The coolest style statement today still remains a pair of true-blue jeans, which continue to inspire a cult following believes Shirin Mehta

It has been a blue summer in Italy where I holidayed this May. Clinched above dangerously-slim stilettos manoeveuring the cobble stones of Milan's stylish streets; flapping around the touristic sneakers pounding the damp pavings in Venice, oh-so-stylishly adorned with crystals and lace, crossing the wide boulevards of Rome. Everywhere I looked, everywhere I went, the style statement remained the same. Blue jeans RULE!!!

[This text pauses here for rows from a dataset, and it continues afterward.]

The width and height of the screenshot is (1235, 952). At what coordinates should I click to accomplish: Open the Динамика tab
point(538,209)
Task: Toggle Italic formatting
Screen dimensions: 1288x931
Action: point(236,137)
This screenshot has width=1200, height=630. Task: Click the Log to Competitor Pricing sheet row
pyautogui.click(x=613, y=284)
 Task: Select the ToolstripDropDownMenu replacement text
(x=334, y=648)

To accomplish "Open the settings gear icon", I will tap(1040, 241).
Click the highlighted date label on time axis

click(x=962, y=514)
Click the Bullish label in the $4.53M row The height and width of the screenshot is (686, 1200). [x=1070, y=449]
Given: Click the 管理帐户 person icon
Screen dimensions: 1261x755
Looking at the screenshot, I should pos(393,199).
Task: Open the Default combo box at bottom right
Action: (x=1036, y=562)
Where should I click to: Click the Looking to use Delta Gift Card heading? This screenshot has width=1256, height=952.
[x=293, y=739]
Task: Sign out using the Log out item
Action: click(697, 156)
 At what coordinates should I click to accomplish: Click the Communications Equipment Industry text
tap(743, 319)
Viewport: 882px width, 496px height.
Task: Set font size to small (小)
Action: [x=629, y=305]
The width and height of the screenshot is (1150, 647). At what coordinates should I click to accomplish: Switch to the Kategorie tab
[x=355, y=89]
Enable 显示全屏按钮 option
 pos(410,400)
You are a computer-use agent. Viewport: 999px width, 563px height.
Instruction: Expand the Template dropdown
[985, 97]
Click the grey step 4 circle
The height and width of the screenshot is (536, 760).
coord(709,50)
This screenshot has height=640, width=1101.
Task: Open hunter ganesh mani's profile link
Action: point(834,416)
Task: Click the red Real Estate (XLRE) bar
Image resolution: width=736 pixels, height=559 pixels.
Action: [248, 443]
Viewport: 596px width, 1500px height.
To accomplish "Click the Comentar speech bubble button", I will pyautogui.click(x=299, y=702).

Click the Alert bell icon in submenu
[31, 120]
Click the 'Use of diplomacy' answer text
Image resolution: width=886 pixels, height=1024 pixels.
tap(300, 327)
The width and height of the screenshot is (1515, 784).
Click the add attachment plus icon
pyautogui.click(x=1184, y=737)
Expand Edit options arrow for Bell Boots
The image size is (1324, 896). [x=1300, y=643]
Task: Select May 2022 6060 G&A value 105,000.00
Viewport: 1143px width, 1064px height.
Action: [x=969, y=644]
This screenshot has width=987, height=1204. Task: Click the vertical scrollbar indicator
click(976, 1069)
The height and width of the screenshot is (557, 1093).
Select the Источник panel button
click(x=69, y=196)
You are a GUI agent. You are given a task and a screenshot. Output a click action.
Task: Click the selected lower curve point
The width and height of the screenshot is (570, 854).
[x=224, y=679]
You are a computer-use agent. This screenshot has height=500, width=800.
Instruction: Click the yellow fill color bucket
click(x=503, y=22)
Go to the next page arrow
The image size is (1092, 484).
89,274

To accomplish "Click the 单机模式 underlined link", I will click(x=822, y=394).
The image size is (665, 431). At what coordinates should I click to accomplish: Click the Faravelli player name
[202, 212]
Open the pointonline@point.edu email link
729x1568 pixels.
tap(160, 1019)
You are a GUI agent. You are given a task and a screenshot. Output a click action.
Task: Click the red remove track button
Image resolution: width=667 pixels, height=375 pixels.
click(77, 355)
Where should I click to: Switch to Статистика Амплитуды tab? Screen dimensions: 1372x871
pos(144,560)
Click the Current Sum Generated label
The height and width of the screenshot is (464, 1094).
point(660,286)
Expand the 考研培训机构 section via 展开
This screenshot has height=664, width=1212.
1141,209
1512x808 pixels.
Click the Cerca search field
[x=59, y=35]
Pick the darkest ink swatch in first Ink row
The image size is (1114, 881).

Little could good ole Levi Strauss (Leob changed his name later to Levis) have imagined that the brown tenting material he carried to gold prospectors in California (in the 19th century) during the gold rush, would metamorphose into the fashion fabric of the century. The prospectors, as it turned out, needed not tents, but pants and so was born the first Levi's, the jeans that the fashion conscious still love to pour themselves into. The diehard jeans buff even today remains uncharmed by other brands, staying faithful to the original button-fly 501 (named after the lot number of the tenting material) immune to the seductions of labels and brands. (My husband, a product of the confrontational '60s who has lived his life in 501s, had this one wish for me - to make a wedding sari in denim. Did I oblige?) Hubby definitely approved of the newly-crowned Jennifer Hawkins, posing for photographers with her Miss Universe sash over a pair of hippy blues.

Since Levi's astute business turn around, denims have been stitched over and under, riveted, pocketted, slashed, ripped, shredded, splashed with paint and encrusted with lace. (The '30s saw cowboy jeans made popular on the big screen; the '50s saw the teenage rebel battling his cause in blue; the '60s and '70s flowered into the hippie age; the '80s saw the designer label emerging….) And today, jeans have been washed…mist wash, cloud wash, sacred wash, chic wash, jeans in steam and even a chicken catcher wash is what I discover in designer catalogues. They have been bell-bottomed (a cool 22 inches around each leg was mandatory when I was a teenager) laced up, low-strung and clinched at the ankle. Beaten, sand papered, pre-shrunk, distressed, preserved, dyed bright and faded light. And the spectrum of blues range from the natural to the bizarre - powder blue, dark dirty, light dirty, dark used…. Not to be outdone by designer fashion and in keeping with current trends, retro is the latest on offer.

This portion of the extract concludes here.